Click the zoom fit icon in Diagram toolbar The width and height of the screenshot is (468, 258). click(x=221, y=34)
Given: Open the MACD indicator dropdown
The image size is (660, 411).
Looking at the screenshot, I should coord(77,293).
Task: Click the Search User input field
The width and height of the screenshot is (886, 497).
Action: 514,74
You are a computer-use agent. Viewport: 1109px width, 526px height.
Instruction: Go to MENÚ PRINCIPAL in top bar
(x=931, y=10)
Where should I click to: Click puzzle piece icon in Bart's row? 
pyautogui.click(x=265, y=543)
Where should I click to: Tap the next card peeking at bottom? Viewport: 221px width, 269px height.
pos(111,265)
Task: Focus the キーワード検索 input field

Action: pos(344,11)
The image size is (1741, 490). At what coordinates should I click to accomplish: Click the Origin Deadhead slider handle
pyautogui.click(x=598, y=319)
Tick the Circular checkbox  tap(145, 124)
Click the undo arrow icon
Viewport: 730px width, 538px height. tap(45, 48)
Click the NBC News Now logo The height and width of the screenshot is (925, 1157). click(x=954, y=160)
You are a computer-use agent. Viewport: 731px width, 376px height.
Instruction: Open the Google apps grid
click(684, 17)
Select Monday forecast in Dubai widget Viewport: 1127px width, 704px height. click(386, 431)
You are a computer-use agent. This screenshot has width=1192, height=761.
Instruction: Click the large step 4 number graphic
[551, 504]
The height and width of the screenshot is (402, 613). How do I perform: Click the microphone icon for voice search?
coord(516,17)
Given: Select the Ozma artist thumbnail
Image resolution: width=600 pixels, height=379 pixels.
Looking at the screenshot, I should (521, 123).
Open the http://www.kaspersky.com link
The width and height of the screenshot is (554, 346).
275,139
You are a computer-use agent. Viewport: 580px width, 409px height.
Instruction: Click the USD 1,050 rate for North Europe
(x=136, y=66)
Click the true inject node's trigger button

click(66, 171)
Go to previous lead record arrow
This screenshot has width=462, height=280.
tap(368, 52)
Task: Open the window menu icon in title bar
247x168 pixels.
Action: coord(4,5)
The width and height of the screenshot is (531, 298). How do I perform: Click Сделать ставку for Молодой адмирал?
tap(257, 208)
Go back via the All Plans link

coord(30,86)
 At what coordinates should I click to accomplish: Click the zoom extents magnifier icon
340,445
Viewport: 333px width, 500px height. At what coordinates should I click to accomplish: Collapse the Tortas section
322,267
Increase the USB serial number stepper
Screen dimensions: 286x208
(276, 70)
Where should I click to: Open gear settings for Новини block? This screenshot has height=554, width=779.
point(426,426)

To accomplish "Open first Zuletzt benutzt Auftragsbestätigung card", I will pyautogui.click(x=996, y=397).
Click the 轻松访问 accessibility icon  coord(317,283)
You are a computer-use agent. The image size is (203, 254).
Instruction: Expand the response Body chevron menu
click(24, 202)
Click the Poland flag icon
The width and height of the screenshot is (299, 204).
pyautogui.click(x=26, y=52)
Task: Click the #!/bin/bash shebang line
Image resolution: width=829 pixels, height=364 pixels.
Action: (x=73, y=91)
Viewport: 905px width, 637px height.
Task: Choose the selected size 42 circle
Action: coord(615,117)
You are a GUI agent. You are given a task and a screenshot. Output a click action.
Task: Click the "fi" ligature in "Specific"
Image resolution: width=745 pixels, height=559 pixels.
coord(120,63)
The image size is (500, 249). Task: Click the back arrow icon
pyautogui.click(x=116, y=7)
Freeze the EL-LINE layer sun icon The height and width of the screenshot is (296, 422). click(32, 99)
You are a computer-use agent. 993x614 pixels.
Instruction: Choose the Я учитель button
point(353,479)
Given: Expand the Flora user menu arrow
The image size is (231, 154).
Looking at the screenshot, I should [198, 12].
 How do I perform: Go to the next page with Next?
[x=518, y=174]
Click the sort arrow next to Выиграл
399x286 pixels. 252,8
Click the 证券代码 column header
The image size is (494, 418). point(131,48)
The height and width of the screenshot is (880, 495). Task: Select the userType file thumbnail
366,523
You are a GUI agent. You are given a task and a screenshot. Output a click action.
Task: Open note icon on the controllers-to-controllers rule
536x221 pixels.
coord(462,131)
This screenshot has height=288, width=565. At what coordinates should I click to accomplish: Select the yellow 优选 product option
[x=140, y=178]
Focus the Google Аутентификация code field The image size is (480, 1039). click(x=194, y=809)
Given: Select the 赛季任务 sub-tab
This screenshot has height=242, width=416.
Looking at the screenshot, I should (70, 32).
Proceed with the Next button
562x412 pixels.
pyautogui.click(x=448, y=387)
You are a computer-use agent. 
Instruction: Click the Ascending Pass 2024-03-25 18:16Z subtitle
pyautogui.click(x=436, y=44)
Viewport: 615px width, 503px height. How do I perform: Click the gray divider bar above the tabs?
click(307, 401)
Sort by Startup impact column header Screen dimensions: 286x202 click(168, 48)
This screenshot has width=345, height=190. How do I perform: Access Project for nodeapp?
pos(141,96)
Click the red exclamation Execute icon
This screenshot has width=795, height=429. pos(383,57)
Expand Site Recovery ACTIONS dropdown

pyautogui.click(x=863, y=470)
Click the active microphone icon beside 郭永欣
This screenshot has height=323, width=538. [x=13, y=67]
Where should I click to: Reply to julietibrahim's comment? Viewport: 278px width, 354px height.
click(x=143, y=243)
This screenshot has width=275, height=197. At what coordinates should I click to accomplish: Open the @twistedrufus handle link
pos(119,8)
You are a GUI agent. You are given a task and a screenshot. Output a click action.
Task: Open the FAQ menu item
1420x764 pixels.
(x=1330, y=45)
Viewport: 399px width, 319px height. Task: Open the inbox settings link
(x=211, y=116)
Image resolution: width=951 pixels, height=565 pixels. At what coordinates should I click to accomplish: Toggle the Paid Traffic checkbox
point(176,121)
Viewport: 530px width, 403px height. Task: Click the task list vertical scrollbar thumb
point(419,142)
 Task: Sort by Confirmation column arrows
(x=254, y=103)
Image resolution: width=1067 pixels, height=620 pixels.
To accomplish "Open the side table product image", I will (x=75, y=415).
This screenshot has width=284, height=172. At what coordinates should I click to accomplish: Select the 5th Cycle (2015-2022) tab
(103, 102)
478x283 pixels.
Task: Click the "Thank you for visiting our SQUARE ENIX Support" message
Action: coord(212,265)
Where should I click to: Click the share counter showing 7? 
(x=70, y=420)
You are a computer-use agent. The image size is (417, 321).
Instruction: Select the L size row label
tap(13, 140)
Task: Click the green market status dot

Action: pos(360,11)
*****
Work required
Retype exactly the lines above, from the one with "The image size is (500, 249)." through the one with "Given: Select the 赛季任务 sub-tab", inclusive.

Response to this exercise
The image size is (500, 249). Task: Click the back arrow icon
pyautogui.click(x=116, y=7)
Freeze the EL-LINE layer sun icon The height and width of the screenshot is (296, 422). click(32, 99)
You are a computer-use agent. 993x614 pixels.
Instruction: Choose the Я учитель button
point(353,479)
Given: Expand the Flora user menu arrow
The image size is (231, 154).
Looking at the screenshot, I should [198, 12].
 How do I perform: Go to the next page with Next?
[x=518, y=174]
Click the sort arrow next to Выиграл
399x286 pixels. 252,8
Click the 证券代码 column header
The image size is (494, 418). point(131,48)
The height and width of the screenshot is (880, 495). Task: Select the userType file thumbnail
366,523
You are a GUI agent. You are given a task and a screenshot. Output a click action.
Task: Open note icon on the controllers-to-controllers rule
536x221 pixels.
coord(462,131)
This screenshot has height=288, width=565. At what coordinates should I click to accomplish: Select the yellow 优选 product option
[x=140, y=178]
Focus the Google Аутентификация code field The image size is (480, 1039). click(x=194, y=809)
Given: Select the 赛季任务 sub-tab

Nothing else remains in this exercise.